If the crime stats won’t paint the picture, Sliwa is happy to.
As Sliwa spoke with a small gaggle of journalists on a street corner at a recent campaign stop, he illustrated an argument about the statistics by forming his hand into a gun — a “9 millimeter,” he said — and pointed it at his surprised spokesperson. “Bang, bang, bang, bang, bang!” he said.
In another interview, he recounted how, in 1992, he was shot multiple times in what prosecutors later said was an attempted mob hit. Sliwa had been blasting Gambino crime family boss John Gotti on the radio. The mob boss’s son, John “Junior” Gotti, was charged with ordering the shooting, but multiple juries deadlocked and prosecutors eventually gave up the case.
‘Still trying, still striving’
Sliwa, like President Donald Trump, has long been a larger-than-life New York City tabloid figure.
His campaign has shades of some national Republican talking points — bashing the state’s bail laws and saying the National Guard should patrol high-crime areas. But he has also criticized some of the president’s actions and urged him not to weigh in on the mayoral race.
For many years, he co-hosted a local radio show with left-leaning civil rights lawyer Ron Kuby. More recently, he’s become an animal-rights activist, and his large collection of cats featured prominently in his first campaign for mayor.
George Arzt, a veteran Democratic political consultant in New York, said Sliwa’s appeal boils down the fact that he’s “really a likeable guy” who’s “enjoyable to hang around.”
“He’s a guy who’s enjoyable to listen to, but does he spout the Republican line? No. Is he a Democrat? Certainly not,” he said. “But he’s someone you like listening to. He’s funny.”
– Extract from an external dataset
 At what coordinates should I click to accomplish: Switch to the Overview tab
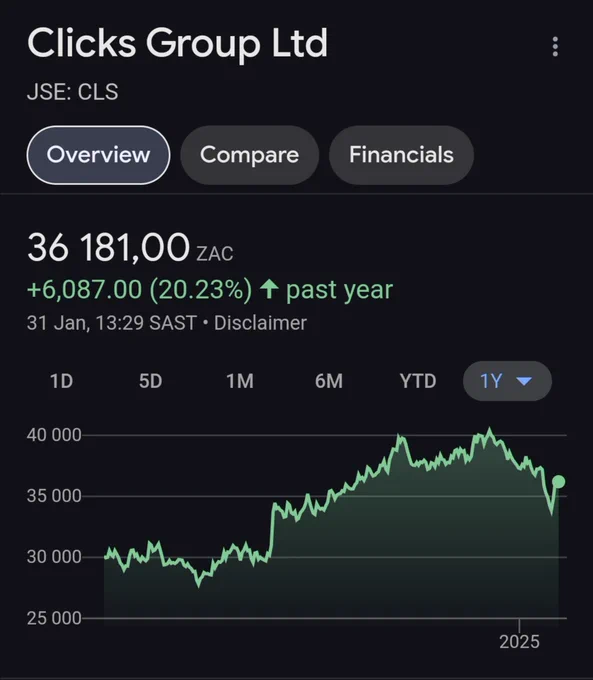coord(98,155)
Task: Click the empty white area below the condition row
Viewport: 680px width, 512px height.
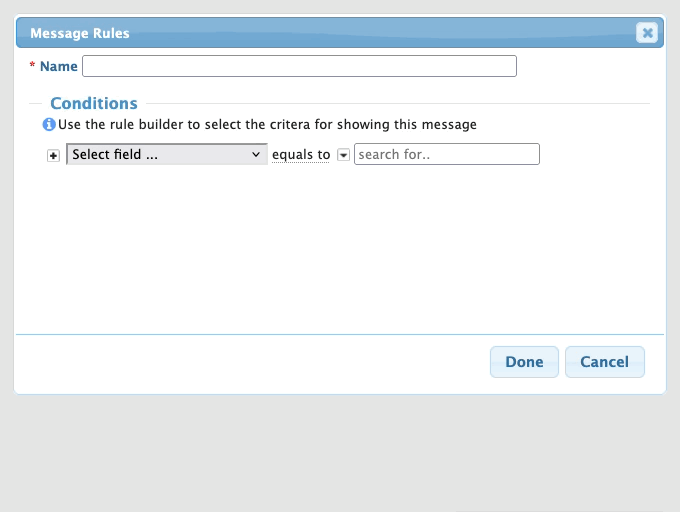Action: (340, 250)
But many voters in the city are also aware of Sliwa’s baggage from decades portraying himself as a crime-fighter — not always honestly.
In 1992, he admitted to faking several of the Guardian Angels’ early exploits, including a story that he was kidnapped by transit police officers and a tall tale about returning a wallet with $300 inside to an elderly mugging victim.
Last year, members of the Guardian Angels roughed up a man in Times Square while Sliwa was doing an interview with Fox News host Sean Hannity about crime by new immigrants in the city. Sliwa told the host that “our guys have just taken down one of the migrant guys,” and baselessly accused the man of being a “shoplifter.” The man was from the Bronx.
But his message still resonates with some.
As he strolled up and down a Bronx block recently, shaking hands and passing out campaign cards, he ran into Noemi Molina, 62, who froze at the sight of him: She had known about Sliwa since he started the Guardian Angels and had been seeing him in the news for decades.
“He’s still trying, he’s still striving,” said Molina, who said she would vote for him. “He’s still trying to get things done. He’s trying to help.”